→ **TRY IT**: Transcribe, starting at the line with "Given: Toggle the indent guide button" and ending at the line with "At what coordinates", every line of the material below exactly, but leave out the pictures and anything outside that span.

→ **DATA SUPPLIED**:
══════════

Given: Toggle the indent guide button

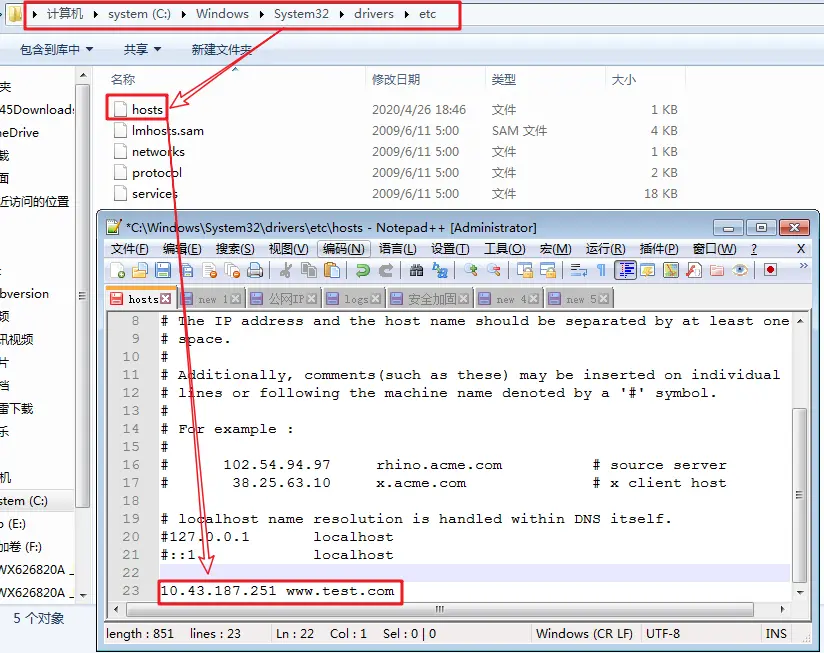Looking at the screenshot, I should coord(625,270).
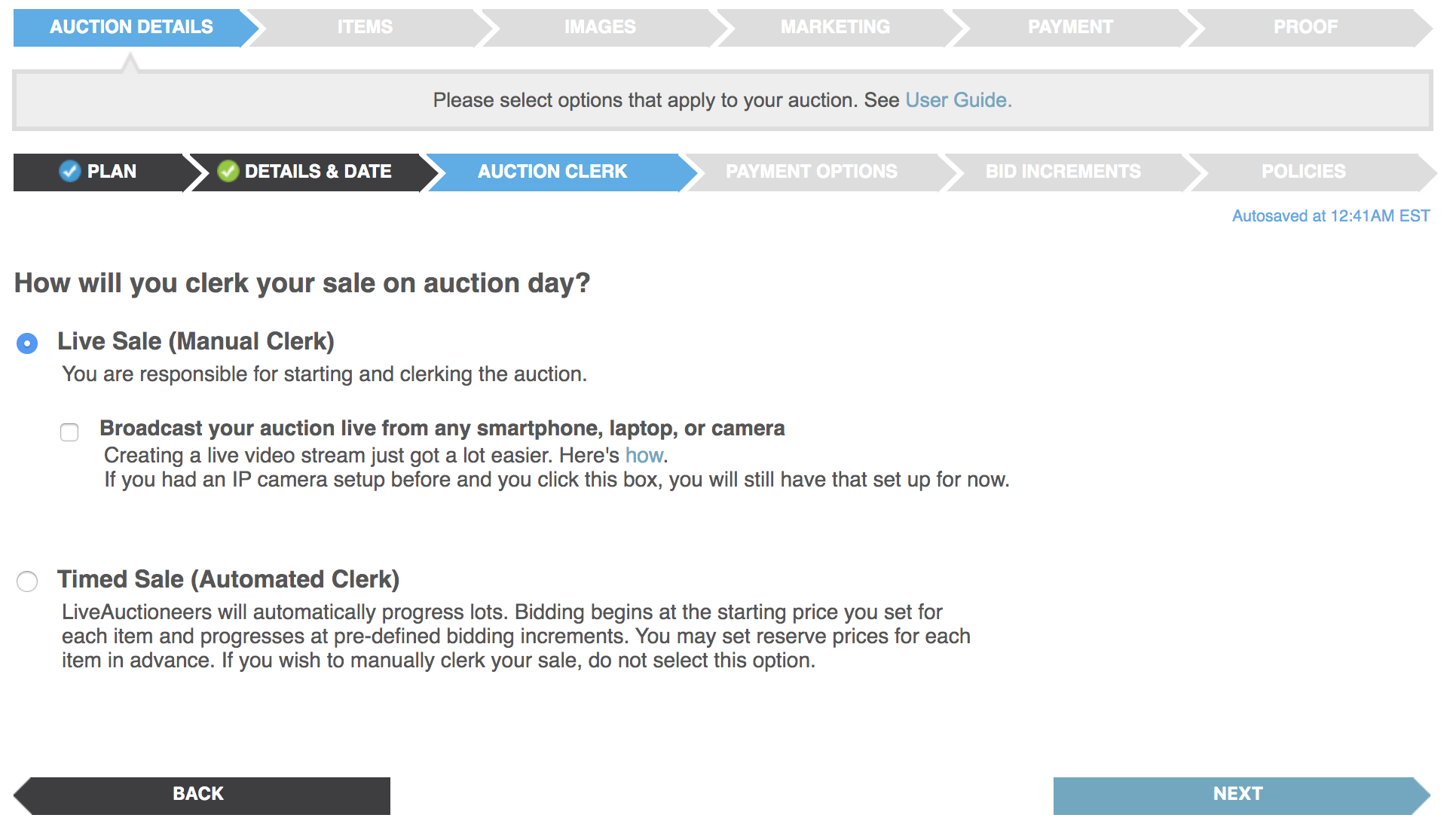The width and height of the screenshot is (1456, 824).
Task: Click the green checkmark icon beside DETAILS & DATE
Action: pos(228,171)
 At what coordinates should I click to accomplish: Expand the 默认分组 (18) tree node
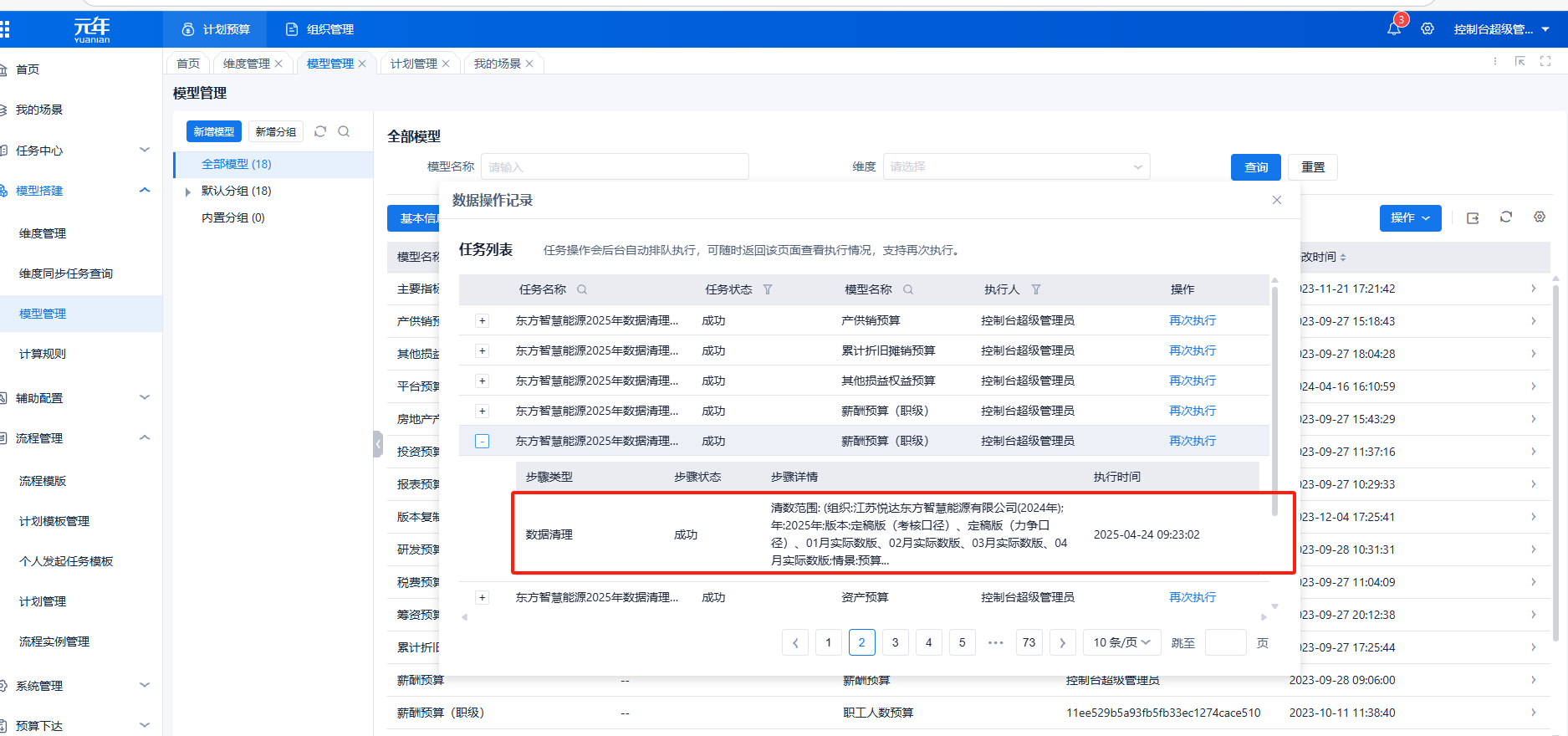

══════════

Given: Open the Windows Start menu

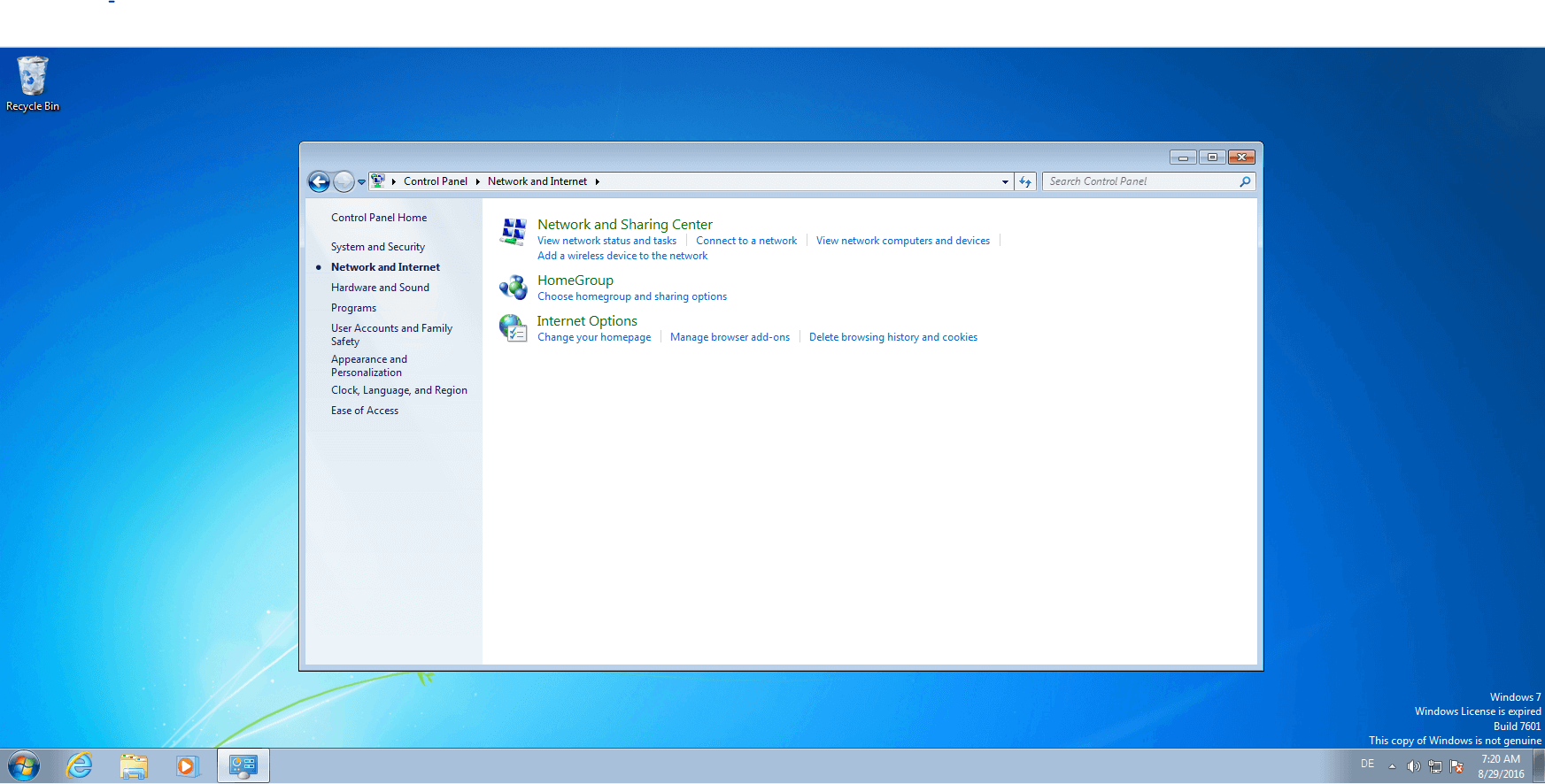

══════════

→ **SOLUTION BELOW**:
Given: Toggle the indent guide button

Looking at the screenshot, I should coord(625,270).
The width and height of the screenshot is (1456, 824).
Task: Click the green checkmark icon beside DETAILS & DATE
Action: pos(228,171)
 At what coordinates should I click to accomplish: Expand the 默认分组 (18) tree node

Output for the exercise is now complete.